Characteristics of a Good Session

Have you ever submitted a session proposal for a conference, but it did not get accepted? You know the session was good, and you know that the conference participants would have benefited from what you had to offer, yet the conference organizers decided to not pin down your name in that last empty spot on the conference program… Why is that?

However good your session might be, it needs an equally good session proposal to convince the tough jury. It’s pretty much like a good sales person can make the difference with the customer, no matter how competent your team is. Or like the lawyer on which even the most innocent victim needs to depend.

A good session proposal has a number of characteristics, read on to learn more about them!

Title

The title is your session proposal’s first impression. It needs to invite people to read beyond it, into the real content of the session. If the title is not enticing, people will soon move on to your competitor’s session proposal. Strong titles are funny, provoking, … but most of all … they stick!

Description

The description/abstract is targeted at the participants of your session. It needs to be inviting and must clearly explain what the participants can expect. Describe the problem statement for a session introducing a new technique. Elaborate on the context. Don’t give away all the details, but make the reader interested to know more. This is where you can be the sales person and really market your session. The description will attract participants, or make them search for other sessions that are happening at the same moment. When your title is not inviting, people might still read on, when your description is not interesting, you will surely loose your audience.

Your session’s description is the first glimpse into your presentation skills. Make it strong, passionate and powerful to make your session flow.

Process and Timetable

When you are able to make the organizing committee read beyond your title and your abstract, you’re heading in the right direction. You just convinced your audience to come to your session, but you haven’t convinced the organizing committee yet. They are responsible for putting on a high quality conference, and you will need to convince them that you can do more than just write a powerful abstract. 

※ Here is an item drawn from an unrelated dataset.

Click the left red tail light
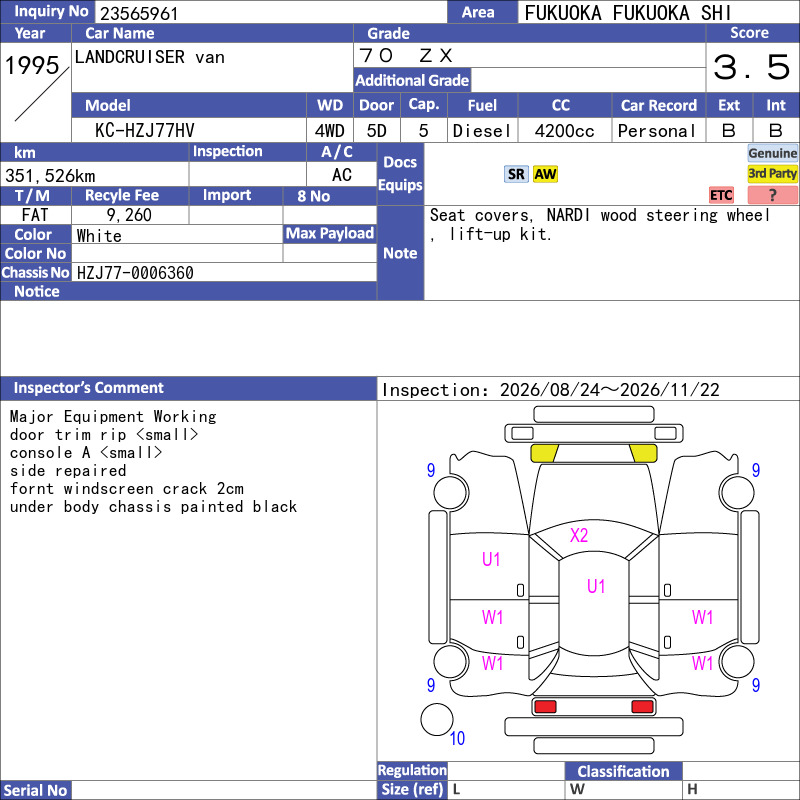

This is where you defend your session, using facts and references:

  • Having a carefully crafted session outline convinces the organizing committee that you have thought your session through and will show up well prepared.
  • Take into account how an audience retains information. For longer sessions this means that it will likely benefit from an interactive element, where participants not only hear about the topic but can experience it somehow as well. Explain how you include the audience in the session, interactive is not sufficient, be more specific and let the organizing committee know that you are using group exercises, debriefing, or anything else to interact with your audience. If you prepared a lecture, great! But make sure that your session content will engage the participants for the duration.
  • The time table or schedule breakdown shows the organizers that you can deliver all the value within the allotted time (e.g. don’t have 30 minutes of Q&A at the end).

In other words, if the title is your first impression, the description your first date, then the process and time table is what makes that other person fall in love with you!